Critical Thinking

Generating Effective Questions

Four ways to come up with questions that guide students to engage deeply with class content. Plus: a pop quiz for you.

August 21, 2014 Updated August 14, 2017

Teachers ask an average of 400 questions a day, or 70,000 a year, according to The Guardian. While many of these questions are generated on the fly, asking effective questions by using questioning techniques (QTs) like those described below prompts deeper answers and engages students in a wide range of critical thinking tasks.

Open-Ended Questioning Techniques

The Nondestructive Testing Resource Center recommends that teachers use the following QTs to promote effective discussions. Use prompts like those at the top of the list with “more frequency than those at or near the bottom.”

  • Seeking out evidence: “What makes you think that _____?”
  • Explaining: “What are some of the causes that led to _____?”
  • Relating concepts, ideas, and opinions: “How does that compare to _____?”
  • Predicting: “What will you do next?”
  • Describing: “What did you observe happening?”

Student-Generated Questions on Assigned Reading

Some teaching approaches, like the Socratic seminar, ask students to prepare questions on the readings as part of their homework. I ask learners to bring in one authentic and deep question about the assigned texts as part of a sketchnote visual journal assignment. It delights me to see their visual representations and questions improve as the semester continues.

## TASKS
1 > Summarize the article on effective questions in two sentences.
2 > Retype the part of the article on effective questions that opens with the words containing "Four ways to" and closes with "critical thinking tasks.".
3 > Write what comes next in the article on effective questions, picking up after its final sentence.
The data that come next were drawn from a separate source.

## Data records
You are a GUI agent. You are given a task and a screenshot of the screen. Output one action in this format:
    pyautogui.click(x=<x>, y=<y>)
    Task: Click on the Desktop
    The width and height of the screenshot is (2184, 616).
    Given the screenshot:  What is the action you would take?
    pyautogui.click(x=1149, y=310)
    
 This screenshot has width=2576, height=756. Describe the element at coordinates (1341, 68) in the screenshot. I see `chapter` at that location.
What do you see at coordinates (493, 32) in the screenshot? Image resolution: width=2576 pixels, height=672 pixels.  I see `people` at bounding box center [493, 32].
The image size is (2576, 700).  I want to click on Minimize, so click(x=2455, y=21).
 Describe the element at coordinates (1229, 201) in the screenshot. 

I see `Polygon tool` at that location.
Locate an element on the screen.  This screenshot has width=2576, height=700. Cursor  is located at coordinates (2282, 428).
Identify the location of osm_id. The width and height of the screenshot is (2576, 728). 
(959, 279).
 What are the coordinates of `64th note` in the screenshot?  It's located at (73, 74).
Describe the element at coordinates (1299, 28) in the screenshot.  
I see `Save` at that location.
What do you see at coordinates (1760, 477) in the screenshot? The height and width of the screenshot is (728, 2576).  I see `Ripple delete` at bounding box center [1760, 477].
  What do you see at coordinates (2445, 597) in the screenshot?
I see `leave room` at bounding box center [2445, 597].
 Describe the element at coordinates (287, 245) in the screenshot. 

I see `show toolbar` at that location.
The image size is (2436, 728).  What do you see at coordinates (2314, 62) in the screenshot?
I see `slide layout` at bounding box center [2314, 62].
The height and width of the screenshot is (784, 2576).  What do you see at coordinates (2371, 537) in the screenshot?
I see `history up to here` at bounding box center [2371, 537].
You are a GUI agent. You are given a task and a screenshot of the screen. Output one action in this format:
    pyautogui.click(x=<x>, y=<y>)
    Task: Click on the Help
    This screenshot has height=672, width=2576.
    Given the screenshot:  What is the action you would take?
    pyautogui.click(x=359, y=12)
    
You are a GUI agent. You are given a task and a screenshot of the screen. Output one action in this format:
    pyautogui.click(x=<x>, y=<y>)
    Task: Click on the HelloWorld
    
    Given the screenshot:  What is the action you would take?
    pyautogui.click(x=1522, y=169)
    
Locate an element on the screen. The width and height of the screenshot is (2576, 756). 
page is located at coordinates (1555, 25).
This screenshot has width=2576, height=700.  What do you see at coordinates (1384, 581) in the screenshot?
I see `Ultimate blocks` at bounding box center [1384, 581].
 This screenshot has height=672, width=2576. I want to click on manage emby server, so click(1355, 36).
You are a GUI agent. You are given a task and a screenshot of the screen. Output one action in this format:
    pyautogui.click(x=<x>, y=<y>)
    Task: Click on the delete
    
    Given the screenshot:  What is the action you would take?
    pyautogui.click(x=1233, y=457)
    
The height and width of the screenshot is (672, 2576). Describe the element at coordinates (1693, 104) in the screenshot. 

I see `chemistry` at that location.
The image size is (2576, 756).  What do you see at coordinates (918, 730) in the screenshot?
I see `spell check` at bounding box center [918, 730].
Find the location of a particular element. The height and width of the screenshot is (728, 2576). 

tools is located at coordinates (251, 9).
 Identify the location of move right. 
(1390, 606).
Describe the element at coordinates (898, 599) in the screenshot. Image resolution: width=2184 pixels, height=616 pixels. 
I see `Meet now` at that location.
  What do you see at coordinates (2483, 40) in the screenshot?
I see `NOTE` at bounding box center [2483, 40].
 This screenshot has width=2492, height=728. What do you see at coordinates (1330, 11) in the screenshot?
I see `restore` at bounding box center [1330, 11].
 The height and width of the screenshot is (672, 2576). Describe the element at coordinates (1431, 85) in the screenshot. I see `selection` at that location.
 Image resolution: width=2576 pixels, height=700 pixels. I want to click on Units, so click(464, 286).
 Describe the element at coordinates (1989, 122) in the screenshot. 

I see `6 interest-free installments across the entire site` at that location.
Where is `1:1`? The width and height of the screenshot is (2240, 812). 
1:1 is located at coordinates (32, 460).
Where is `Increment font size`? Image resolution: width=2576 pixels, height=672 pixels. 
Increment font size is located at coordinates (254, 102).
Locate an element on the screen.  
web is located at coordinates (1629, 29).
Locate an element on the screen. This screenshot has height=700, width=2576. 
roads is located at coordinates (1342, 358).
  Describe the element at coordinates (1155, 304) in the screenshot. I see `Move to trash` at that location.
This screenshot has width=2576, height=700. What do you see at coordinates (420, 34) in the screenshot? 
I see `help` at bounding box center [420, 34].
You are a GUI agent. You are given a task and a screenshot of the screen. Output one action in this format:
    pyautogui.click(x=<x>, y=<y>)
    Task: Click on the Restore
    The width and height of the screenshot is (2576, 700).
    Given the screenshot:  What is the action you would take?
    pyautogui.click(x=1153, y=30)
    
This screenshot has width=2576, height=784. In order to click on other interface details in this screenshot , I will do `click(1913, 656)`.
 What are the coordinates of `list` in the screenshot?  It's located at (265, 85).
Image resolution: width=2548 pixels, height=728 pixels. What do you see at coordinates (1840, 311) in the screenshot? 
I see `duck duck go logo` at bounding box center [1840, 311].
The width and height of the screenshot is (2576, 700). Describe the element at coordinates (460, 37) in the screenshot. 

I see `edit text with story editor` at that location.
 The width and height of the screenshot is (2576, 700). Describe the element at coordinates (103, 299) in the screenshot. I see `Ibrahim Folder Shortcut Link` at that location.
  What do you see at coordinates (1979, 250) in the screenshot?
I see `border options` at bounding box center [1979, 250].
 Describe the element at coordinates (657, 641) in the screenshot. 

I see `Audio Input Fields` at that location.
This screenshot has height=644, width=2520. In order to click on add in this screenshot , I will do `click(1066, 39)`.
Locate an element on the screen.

## ANSWER SET
1 > Teachers ask an average of 400 questions a day, according to The Guardian, and using questioning techniques prompts deeper answers and engages students in a wide range of critical thinking tasks. The Nondestructive Testing Resource Center recommends open-ended prompts such as seeking out evidence, explaining, relating concepts, predicting, and describing, while some approaches, like the Socratic seminar, have students prepare their own questions on assigned readings.

2 >
Four ways to come up with questions that guide students to engage deeply with class content. Plus: a pop quiz for you.

August 21, 2014 Updated August 14, 2017

Teachers ask an average of 400 questions a day, or 70,000 a year, according to The Guardian. While many of these questions are generated on the fly, asking effective questions by using questioning techniques (QTs) like those described below prompts deeper answers and engages students in a wide range of critical thinking tasks.

3 >
Kari Lynn Wilson, a Washington State high school teacher, directs two-person student teams to write a couple of questions and share the questions with two other students sitting nearby. Next, the newly formed four-person group votes on their favorite one, which is asked during the subsequent whole-class discussion.

Questions That Motivate: The TAPN Approach

Larry Ferlazzo has shared educator and behavioral therapist Jim Peterson’s description of how robust prompts motivate students to answer questions. Note how Peterson’s second prompt provides much more information to the learner:

  1. You’re going to read the next three pages. When you finish, you are going to answer the five questions that follow the reading.
  2. When I tell you to begin, you will have one minute and 45 seconds. You are going to read the next paragraph looking for the main point. As you read, you are going to highlight any words or phrases that support what you believe is the main point. When you are finished, be prepared to share with a partner or with the entire class. You may begin.

The second set of instructions is more motivating, explains Peterson, because it addresses a series of factors that he calls TAPN:

  • Time: “You have one minute and 45 seconds.” (Takeaway: Racing the countdown clock energizes students.)
  • Amount: “You are going to read the next paragraph looking for the main point.” (Takeaway: The workload should be challenging, but not overwhelming.)
  • Public: “When you are finished, be prepared to share with a partner or with the entire class.” (Takeaway: Knowing their work will likely be made public raises the stakes and increases students’ level of concern.)
  • Novelty: “As you read, you are going to highlight any words or phrases that support what you believe is the main point.” (Takeaway: Small variations in the academic routine arouse students’ interest.)

Ultimately, incorporating TAPN into your question protocols will increase the percentage of students who actively engage with your questions.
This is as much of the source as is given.